Mais Zeck et Sinead ne sont pas les seuls à ne pas nous
révéler la totalité de leur personnalité, de leur CV, de leur passé. En fait,
la plupart des personnages impliqués dans cette sombre histoire, qu’ils soient
victimes, enquêteurs, partie prenante de quelque façon que ce soit, nous
cachent des choses, et pas très reluisantes, qui plus est… Voilà qui met aussi
du piment à ce thriller dans lequel on ne peut véritablement se fier à personne
pour savoir dans quelle direction porter son regard.
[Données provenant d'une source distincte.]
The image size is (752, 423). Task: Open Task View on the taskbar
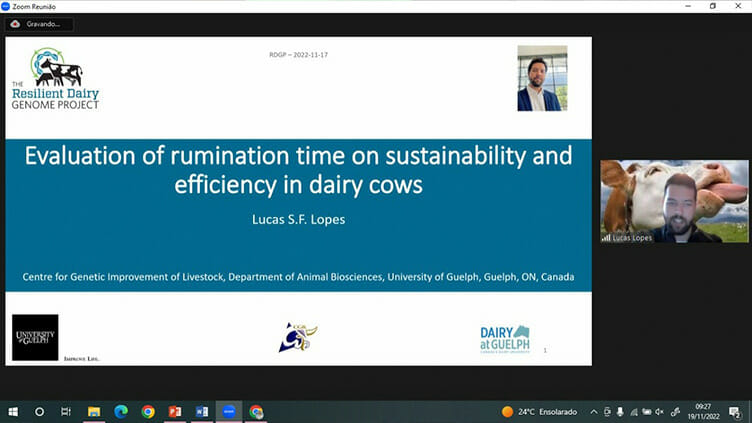coord(66,411)
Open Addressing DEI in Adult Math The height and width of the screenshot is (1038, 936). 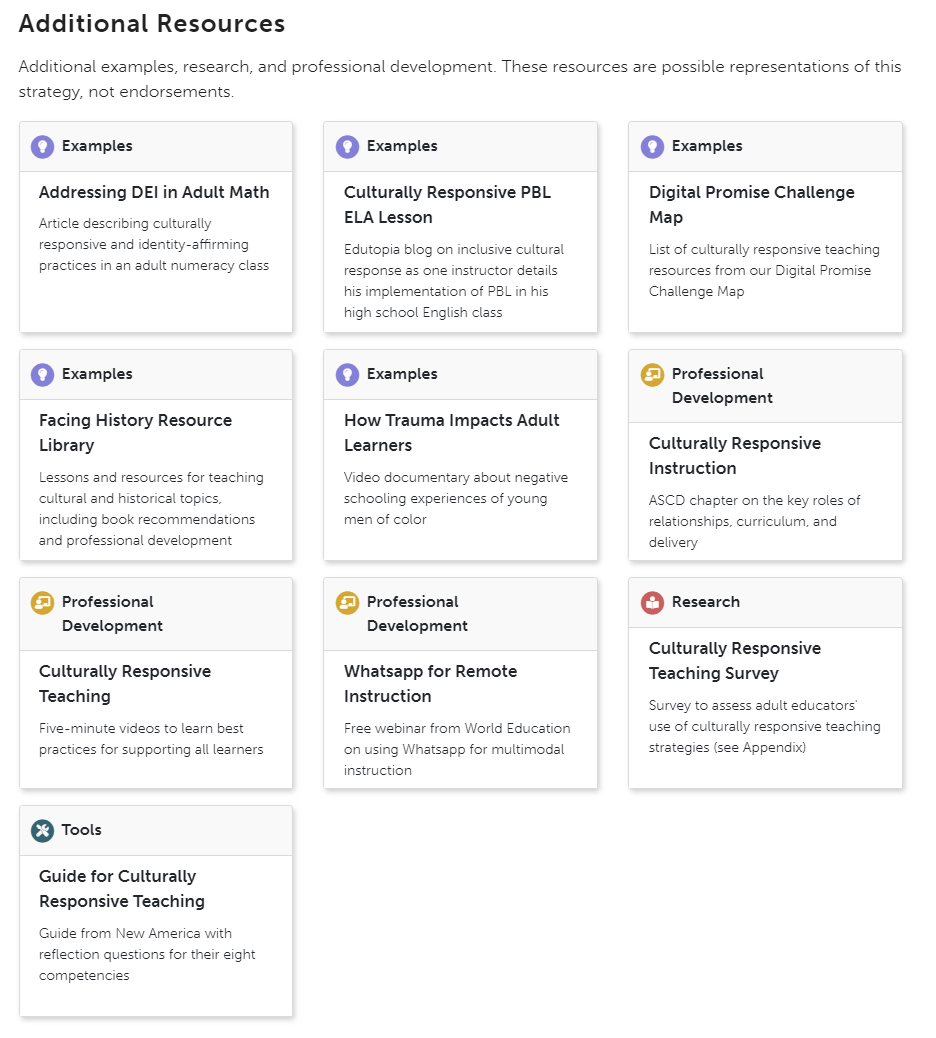pos(154,193)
Sans oublier l’assassin derrière lequel courent Sinead et
Zeck. Ce mystérieux Saïph, comme il est surnommé. Un assassin, comme il se
doit, insaisissable, ne dévoilant son vrai visage qu’en toute fin de livre,
pour un dénouement assez inattendu, en tout cas, qui m’a surpris. Un assassin
que je verrais bien joué par un Kevin Spacey façon « Usual Suspect »
ou « Seven ».
La façon dont Delafosse réussit à faire planer sur son
roman l’inquiétante et mystérieuse personnalité de son tueur est pour
beaucoup dans la qualité de son roman. Ce qu’on découvre de lui petit à petit,
son passé, sa folie mais aussi son intelligence, sa détermination, son
machiavélisme et son côté invisible et imprévisible, en font tout au long de
l’histoire, une espèce de personnage fantomatique et omniscient qui fait
craindre le pire pour Sinead et Zeck.
Un bémol ? Allez, oui, un bémol, léger, toutefois. J’ai
parlé de l’aspect dépaysant du travail de Delafosse, qui, pour son métier, nous
fait découvrir les quatre coins du monde, dans l’émission de Canal+ « les
nouveaux explorateurs ». Il existe bien sûr dans ce livre, la partie
initiale en Irlande et à Londres et la partie finale en Ouzbékistant en
attestent.
Mais, je suis sorti un peu frustré tout de même, car je
m’attendais à ce que la partie ouzbek du livre soit plus longue. Or, la majeure
partie du livre se déroule en France, sans que cela nuise à l’intrigue, mais je
me voyais crapahuter plus longuement aux côtés des personnages dans des
paysages et des régions complexes et mal connues, sur les rives de cette
fascinante mer d’Aral.
Mais, je le redis, la partie ouzbek, bien qu’un peu courte à
mon goût, nous offre une remarquable description de cette région du monde et
des monstruosités qui s’y déroulaient encore en 1994, date à laquelle se
déroule le roman, monstruosités dont on ne peut jurer qu’elles aient cessé
depuis…
Au final, j’ai dévoré ces « larmes d’Aral », avec,
à chaque page, l’envie de comprendre jusqu’où Jérôme Delafosse voulait nous
emmener, tant sur le plan géographique que romanesque. L’intrigue, tant par son
côté politique fiction que scientifique, m’a passionné. L’alchimie du duo
Sinead/Zeck, certes de façon assez classique, prend bien après des débuts
compliqués. Et la fin abrupte, violente, inattendue, ne m’a pas laissé sur ma
faim.
Les amateurs de thrillers complexes et violents devraient
trouver leur compte dans cette lecture qui installe vraiment Jérôme Delafosse
parmi les auteurs à surveiller à l’avenir.